Learning through working together
Being submerged in reports about the impact of important technological and societal trends at work doesn’t stop us from still thinking of most professions in a deeply traditional way.
The same job...?
A nurse takes care of sick people. An IT engineer develops software.
In reality, a nurse also manages electronic patient files, operates complicated technical devices and takes ever changing administrative regulations into account. The IT engineer, on the other hand, needs to demonstrate excellent customer friendly behaviour and must involve the end users in the development proces - all this while being part of a highly diverse project team.
Jobs change and competencies change along.
New competencies !
The amount of administrative tasks have increased in any job and everyone is requested to be more accountable, be it to the customer, the government or to the management.
It used to be pretty suave to proclaim how busy you were but that is now frowned upon. Instead, you need to ‘manage your priorities, ‘stay focused’ and make sure to ‘ take everyone along on the company’s journey’.
You no longer work in a team with like-minded colleagues, you are now working in a ‘multidisciplinary’ and ‘agile’ way, preferably in a ‘professional network environment’.
You don’t obtain the new competencies that come with all these changes overnight.

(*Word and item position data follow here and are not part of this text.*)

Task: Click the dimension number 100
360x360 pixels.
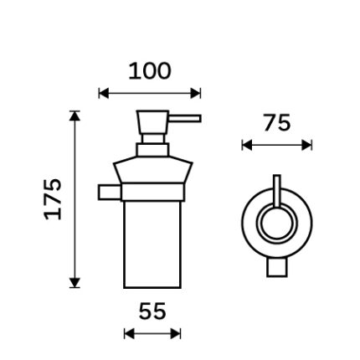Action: (149, 71)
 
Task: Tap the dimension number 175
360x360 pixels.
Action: (53, 199)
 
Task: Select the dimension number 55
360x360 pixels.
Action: (152, 311)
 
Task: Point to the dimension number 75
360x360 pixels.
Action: (277, 123)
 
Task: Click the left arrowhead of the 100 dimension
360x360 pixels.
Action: (104, 93)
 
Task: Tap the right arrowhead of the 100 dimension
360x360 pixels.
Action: (196, 93)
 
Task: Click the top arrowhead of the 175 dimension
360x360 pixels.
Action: (75, 116)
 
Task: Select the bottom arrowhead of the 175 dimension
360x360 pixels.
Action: (75, 283)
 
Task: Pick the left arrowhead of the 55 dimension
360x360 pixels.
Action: (129, 333)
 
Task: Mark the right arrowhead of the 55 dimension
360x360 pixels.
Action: (176, 333)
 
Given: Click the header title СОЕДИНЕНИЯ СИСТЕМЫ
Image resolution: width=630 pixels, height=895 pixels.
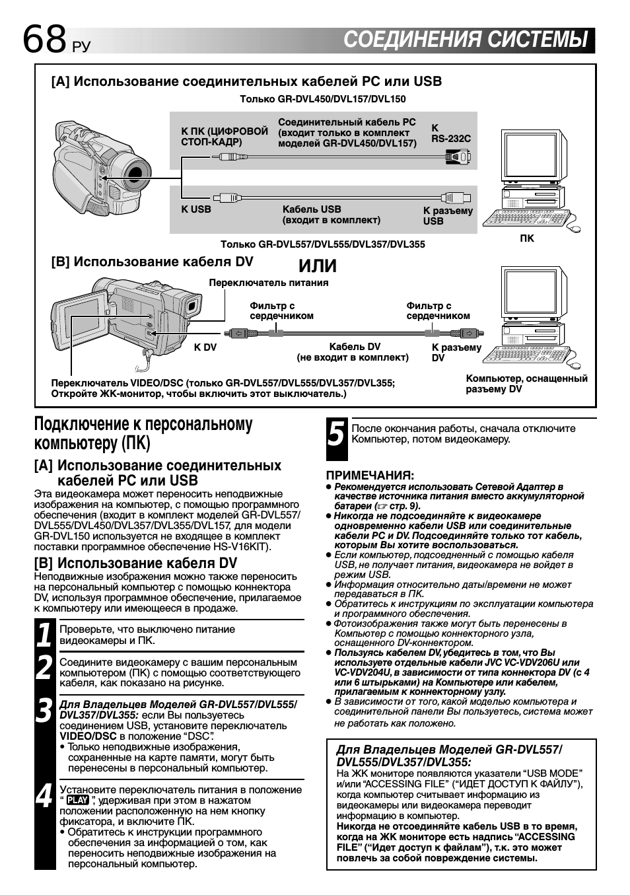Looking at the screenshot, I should tap(466, 40).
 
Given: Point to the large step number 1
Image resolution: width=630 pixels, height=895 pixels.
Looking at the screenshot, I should tap(44, 635).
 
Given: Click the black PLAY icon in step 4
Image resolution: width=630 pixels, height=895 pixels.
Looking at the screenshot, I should tap(77, 801).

You can offer workshops - classical or digital, you can create "learning communities" and “knowledge sharing forums”, you can put excellent material at your team’s disposal … but in all of the above cases learning and working remain separate entities.
Learning through working together
As people are already working together, would it not be more efficient to turn this collaboration into a learning intervention ?
By connecting working and learning you get double bang for your buck : participants have accomplished something together and they’ve further developed their skills.
We applied this principle twice for the engineers organisation “ie-net”. During a weekend, these young engineers worked two days together in different teams to develop a solution for a complex technical problem. One year the topic was a mobility question in China, another year they needed to come up with solutions for intelligent clothing. At the end of the weekend, the teams had to present their solution to a group of stakeholders and investors.
We observed how the collaboration in the teams went : who took on a leadership role, how did they consult with each other, did they negotiate with the other teams, did everyone stay engaged, how convincing was their presentation ? Based on these observations we regularly gave feedback and made a link to what we heard and saw to more conceptual knowledge.
Participants loved the experience. They were super motivated to get the best result possible and they experienced first hand how ‘soft skills’ increased their chances to succeed. This is “collaborative learning”. You work with others to obtain a goal and in the meantime you learn new skills.
Eight simple tips
However, it doesn’t suffice to just put your team to work. If you want to turn collaboration into a learning experience you need to do this very consciously. These tips help you on your way.
1. Determine clearly which competenties you wish to develop. Take this into account when you pick a project or a task.
2. Make sure this project works towards a well defined goal, a new product or a process improvement for instance. What you ask should be challenging but not impossible.
3. Set clear expectations. Results come first but communicate which learning goals you want to achieve: an excellent collaboration, a convincing presentation, consensus based decision making …
4. Opt for a challenge in which team members are inter-dependent : they need to combine their own knowledge and expertise with that of others and they need to share information.
5. Consider carefully how you will compose the team that is going to execute the task. By combining people with a different background, know-how or experience you challenge them to deal with differences constructively and to look for solutions in a creative way.
6. Make sure to build specific learning moments in the process in order to reinforce the learning experience. These moments could entail short educational movies, a quick exercise or information about a specific model or concept.
7. Create a safe team environment and let the team members take their own responsibility for the group dynamics and proces.That is one of the reasons why you formulate your expectations about dynamics and proces upfront.
8. Discuss the results and the proces that led to them. How was their work organised ? Who took the lead? Was everyone included ? How did they handle conflicts? How did they take decisions ?
The world seems to evolve increasingly faster and work is becoming more complex by the day. At the same time, our results no longer seem to depend solely on ourselves but more on others as well. It’s a good thing that nature designed us to be social creatures who are inclined to collaborate.
And this is precisely the reason why working together could be the best basis for any successful learning intervention.